> [Provided records]:
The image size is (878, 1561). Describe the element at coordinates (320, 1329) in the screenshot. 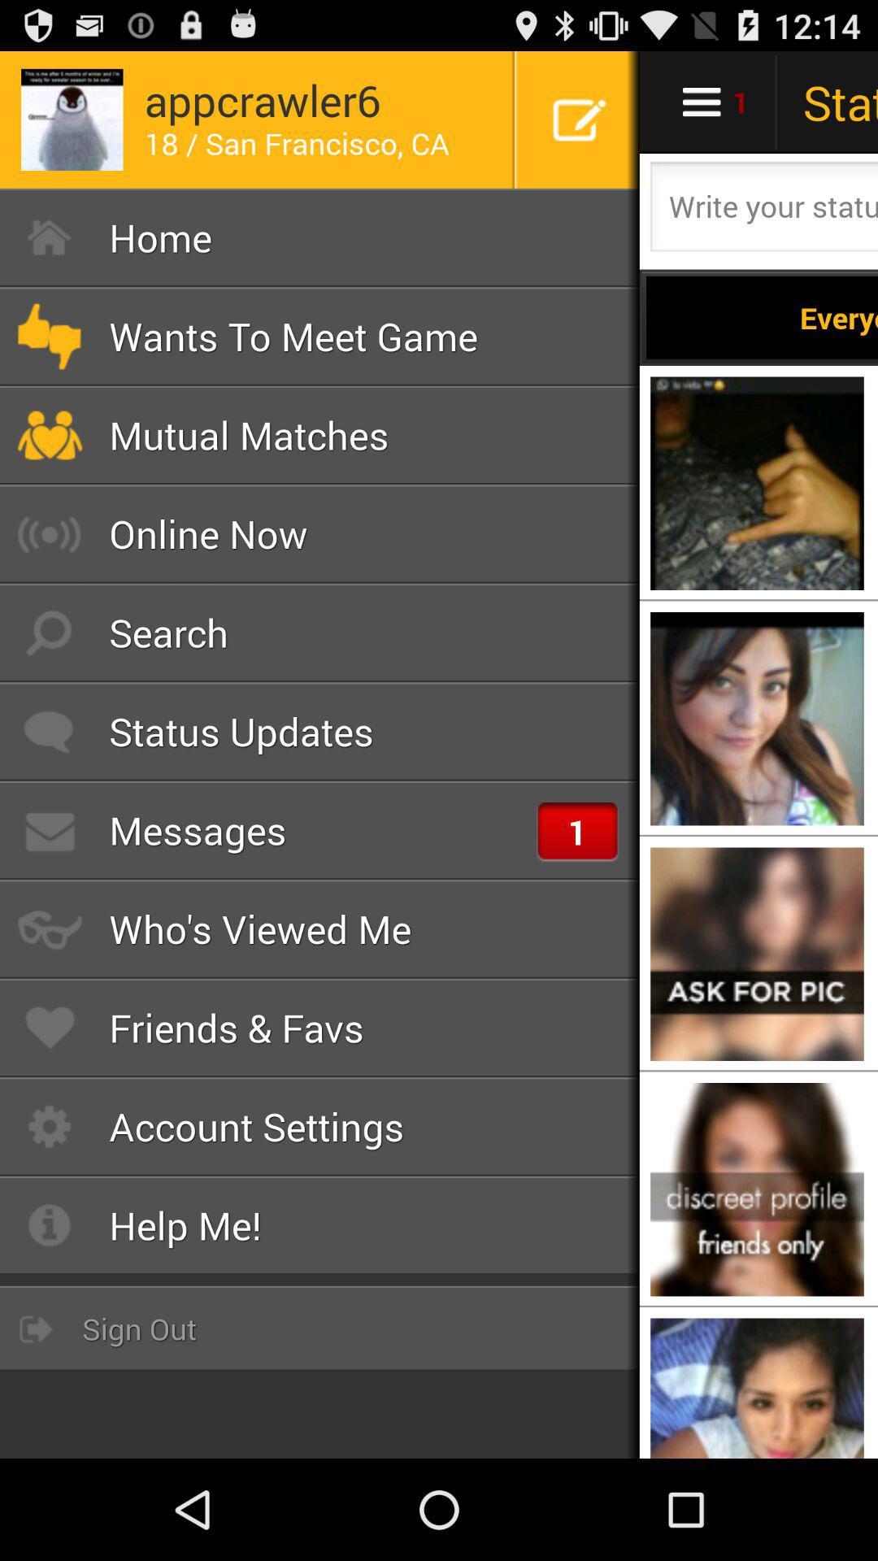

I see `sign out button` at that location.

* * *

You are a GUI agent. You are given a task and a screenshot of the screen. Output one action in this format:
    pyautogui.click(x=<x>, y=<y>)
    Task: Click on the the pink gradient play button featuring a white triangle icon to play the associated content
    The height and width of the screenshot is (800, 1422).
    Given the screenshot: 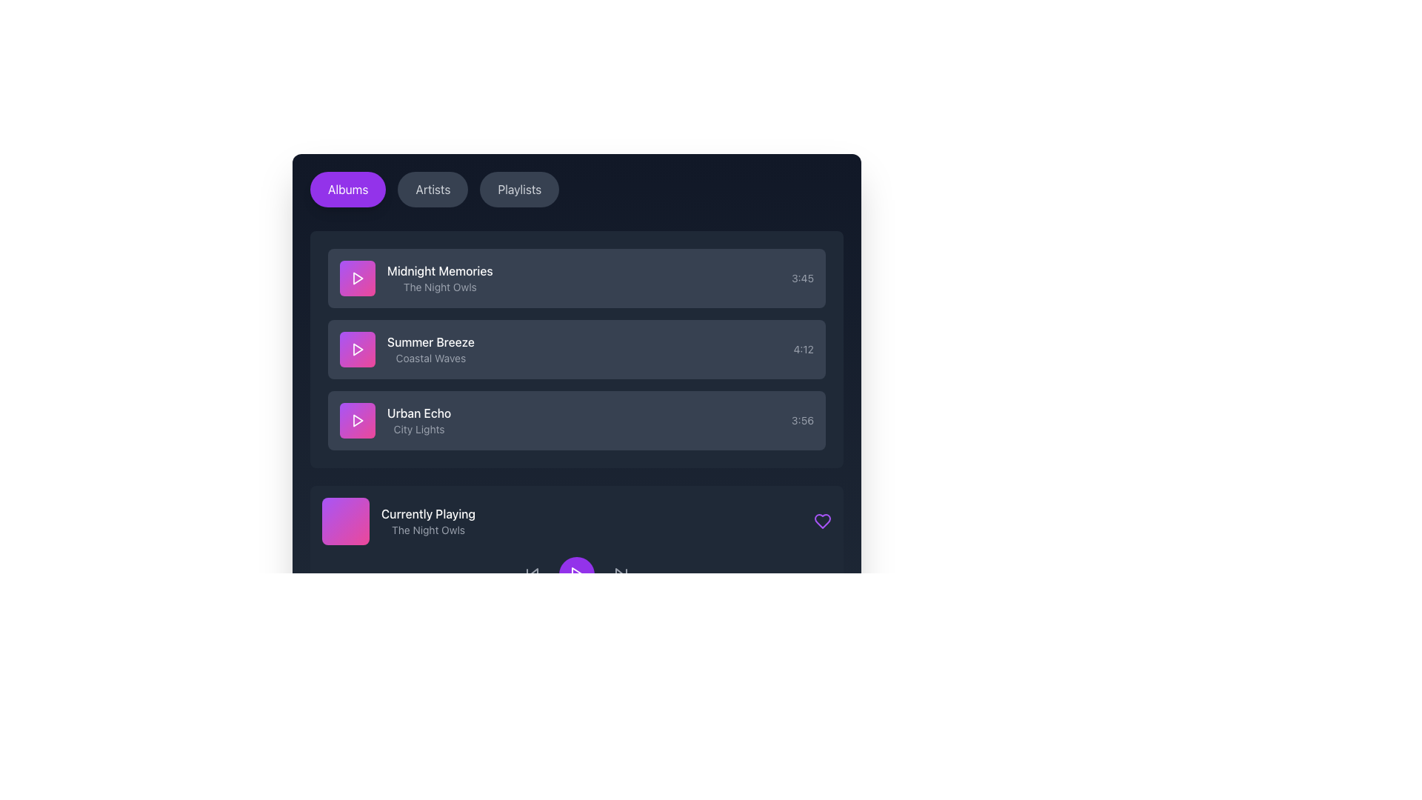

> [Short exercise]:
Filter the listing above, keeping only the lines that contain the word "button", and copy each one.

> [The reply]:
I see `sign out button` at that location.
    Task: Click on the the pink gradient play button featuring a white triangle icon to play the associated content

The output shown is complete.